_Supplied records_.
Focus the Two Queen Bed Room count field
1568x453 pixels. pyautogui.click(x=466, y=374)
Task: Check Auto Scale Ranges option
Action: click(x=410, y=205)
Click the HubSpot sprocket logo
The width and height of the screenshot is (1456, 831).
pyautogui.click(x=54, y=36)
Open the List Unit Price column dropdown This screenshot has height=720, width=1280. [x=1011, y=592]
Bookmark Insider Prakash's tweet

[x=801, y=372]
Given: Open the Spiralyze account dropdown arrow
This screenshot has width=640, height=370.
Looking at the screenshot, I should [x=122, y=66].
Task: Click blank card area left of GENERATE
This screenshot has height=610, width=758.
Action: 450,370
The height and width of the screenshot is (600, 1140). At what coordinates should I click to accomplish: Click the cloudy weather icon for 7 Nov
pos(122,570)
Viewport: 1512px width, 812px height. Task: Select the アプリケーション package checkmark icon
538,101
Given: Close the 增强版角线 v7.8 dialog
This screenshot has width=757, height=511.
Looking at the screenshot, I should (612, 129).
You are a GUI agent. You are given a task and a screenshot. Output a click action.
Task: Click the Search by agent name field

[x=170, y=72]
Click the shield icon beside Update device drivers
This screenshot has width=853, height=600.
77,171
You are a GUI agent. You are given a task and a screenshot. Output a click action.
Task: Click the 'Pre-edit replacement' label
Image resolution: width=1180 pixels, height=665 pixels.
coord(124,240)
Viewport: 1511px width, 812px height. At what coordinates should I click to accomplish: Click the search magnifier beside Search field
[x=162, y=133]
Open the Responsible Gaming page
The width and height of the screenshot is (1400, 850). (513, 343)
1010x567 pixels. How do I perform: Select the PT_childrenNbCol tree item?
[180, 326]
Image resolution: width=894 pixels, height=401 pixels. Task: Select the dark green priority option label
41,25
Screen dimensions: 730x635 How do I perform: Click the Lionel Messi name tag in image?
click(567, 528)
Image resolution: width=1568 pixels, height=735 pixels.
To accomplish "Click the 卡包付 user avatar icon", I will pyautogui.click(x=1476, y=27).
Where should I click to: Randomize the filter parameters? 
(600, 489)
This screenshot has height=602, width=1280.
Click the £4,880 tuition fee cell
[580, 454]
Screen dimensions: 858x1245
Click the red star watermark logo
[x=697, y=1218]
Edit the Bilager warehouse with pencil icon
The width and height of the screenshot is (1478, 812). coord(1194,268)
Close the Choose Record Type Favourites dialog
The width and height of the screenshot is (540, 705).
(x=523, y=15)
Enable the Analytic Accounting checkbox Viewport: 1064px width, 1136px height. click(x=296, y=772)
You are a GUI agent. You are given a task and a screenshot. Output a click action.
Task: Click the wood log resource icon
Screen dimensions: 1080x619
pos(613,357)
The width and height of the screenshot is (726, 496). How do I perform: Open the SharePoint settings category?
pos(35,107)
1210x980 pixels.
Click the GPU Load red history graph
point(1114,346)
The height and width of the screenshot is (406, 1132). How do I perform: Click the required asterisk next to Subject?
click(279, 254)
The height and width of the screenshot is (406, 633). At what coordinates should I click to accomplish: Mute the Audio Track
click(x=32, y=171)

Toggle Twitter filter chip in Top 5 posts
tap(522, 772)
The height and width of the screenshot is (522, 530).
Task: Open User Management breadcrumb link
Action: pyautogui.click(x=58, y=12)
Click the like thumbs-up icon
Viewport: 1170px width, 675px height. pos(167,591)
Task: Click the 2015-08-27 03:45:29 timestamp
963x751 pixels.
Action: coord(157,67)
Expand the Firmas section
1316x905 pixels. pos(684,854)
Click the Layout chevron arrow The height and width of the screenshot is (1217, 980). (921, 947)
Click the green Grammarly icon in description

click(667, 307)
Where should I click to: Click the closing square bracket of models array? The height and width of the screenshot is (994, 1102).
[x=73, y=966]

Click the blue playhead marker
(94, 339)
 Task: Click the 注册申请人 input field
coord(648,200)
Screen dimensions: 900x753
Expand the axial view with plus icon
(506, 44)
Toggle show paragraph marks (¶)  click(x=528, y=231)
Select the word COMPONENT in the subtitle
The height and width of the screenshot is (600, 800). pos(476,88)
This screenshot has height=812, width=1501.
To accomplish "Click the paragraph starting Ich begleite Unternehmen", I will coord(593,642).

_Task prompt_. Give back the material in full, word for word.

_Solution_.
Focus the Two Queen Bed Room count field
1568x453 pixels. pyautogui.click(x=466, y=374)
Task: Check Auto Scale Ranges option
Action: click(x=410, y=205)
Click the HubSpot sprocket logo
The width and height of the screenshot is (1456, 831).
pyautogui.click(x=54, y=36)
Open the List Unit Price column dropdown This screenshot has height=720, width=1280. [x=1011, y=592]
Bookmark Insider Prakash's tweet

[x=801, y=372]
Given: Open the Spiralyze account dropdown arrow
This screenshot has width=640, height=370.
Looking at the screenshot, I should [x=122, y=66].
Task: Click blank card area left of GENERATE
This screenshot has height=610, width=758.
Action: 450,370
The height and width of the screenshot is (600, 1140). At what coordinates should I click to accomplish: Click the cloudy weather icon for 7 Nov
pos(122,570)
Viewport: 1512px width, 812px height. Task: Select the アプリケーション package checkmark icon
538,101
Given: Close the 增强版角线 v7.8 dialog
This screenshot has width=757, height=511.
Looking at the screenshot, I should (612, 129).
You are a GUI agent. You are given a task and a screenshot. Output a click action.
Task: Click the Search by agent name field

[x=170, y=72]
Click the shield icon beside Update device drivers
This screenshot has width=853, height=600.
77,171
You are a GUI agent. You are given a task and a screenshot. Output a click action.
Task: Click the 'Pre-edit replacement' label
Image resolution: width=1180 pixels, height=665 pixels.
coord(124,240)
Viewport: 1511px width, 812px height. At what coordinates should I click to accomplish: Click the search magnifier beside Search field
[x=162, y=133]
Open the Responsible Gaming page
The width and height of the screenshot is (1400, 850). (513, 343)
1010x567 pixels. How do I perform: Select the PT_childrenNbCol tree item?
[180, 326]
Image resolution: width=894 pixels, height=401 pixels. Task: Select the dark green priority option label
41,25
Screen dimensions: 730x635 How do I perform: Click the Lionel Messi name tag in image?
click(567, 528)
Image resolution: width=1568 pixels, height=735 pixels.
To accomplish "Click the 卡包付 user avatar icon", I will pyautogui.click(x=1476, y=27).
Where should I click to: Randomize the filter parameters? 
(600, 489)
This screenshot has height=602, width=1280.
Click the £4,880 tuition fee cell
[580, 454]
Screen dimensions: 858x1245
Click the red star watermark logo
[x=697, y=1218]
Edit the Bilager warehouse with pencil icon
The width and height of the screenshot is (1478, 812). coord(1194,268)
Close the Choose Record Type Favourites dialog
The width and height of the screenshot is (540, 705).
(x=523, y=15)
Enable the Analytic Accounting checkbox Viewport: 1064px width, 1136px height. click(x=296, y=772)
You are a GUI agent. You are given a task and a screenshot. Output a click action.
Task: Click the wood log resource icon
Screen dimensions: 1080x619
pos(613,357)
The width and height of the screenshot is (726, 496). How do I perform: Open the SharePoint settings category?
pos(35,107)
1210x980 pixels.
Click the GPU Load red history graph
point(1114,346)
The height and width of the screenshot is (406, 1132). How do I perform: Click the required asterisk next to Subject?
click(279, 254)
The height and width of the screenshot is (406, 633). At what coordinates should I click to accomplish: Mute the Audio Track
click(x=32, y=171)

Toggle Twitter filter chip in Top 5 posts
tap(522, 772)
The height and width of the screenshot is (522, 530).
Task: Open User Management breadcrumb link
Action: pyautogui.click(x=58, y=12)
Click the like thumbs-up icon
Viewport: 1170px width, 675px height. pos(167,591)
Task: Click the 2015-08-27 03:45:29 timestamp
963x751 pixels.
Action: coord(157,67)
Expand the Firmas section
1316x905 pixels. pos(684,854)
Click the Layout chevron arrow The height and width of the screenshot is (1217, 980). (921, 947)
Click the green Grammarly icon in description

click(667, 307)
Where should I click to: Click the closing square bracket of models array? The height and width of the screenshot is (994, 1102).
[x=73, y=966]

Click the blue playhead marker
(94, 339)
 Task: Click the 注册申请人 input field
coord(648,200)
Screen dimensions: 900x753
Expand the axial view with plus icon
(506, 44)
Toggle show paragraph marks (¶)  click(x=528, y=231)
Select the word COMPONENT in the subtitle
The height and width of the screenshot is (600, 800). pos(476,88)
This screenshot has height=812, width=1501.
To accomplish "Click the paragraph starting Ich begleite Unternehmen", I will coord(593,642).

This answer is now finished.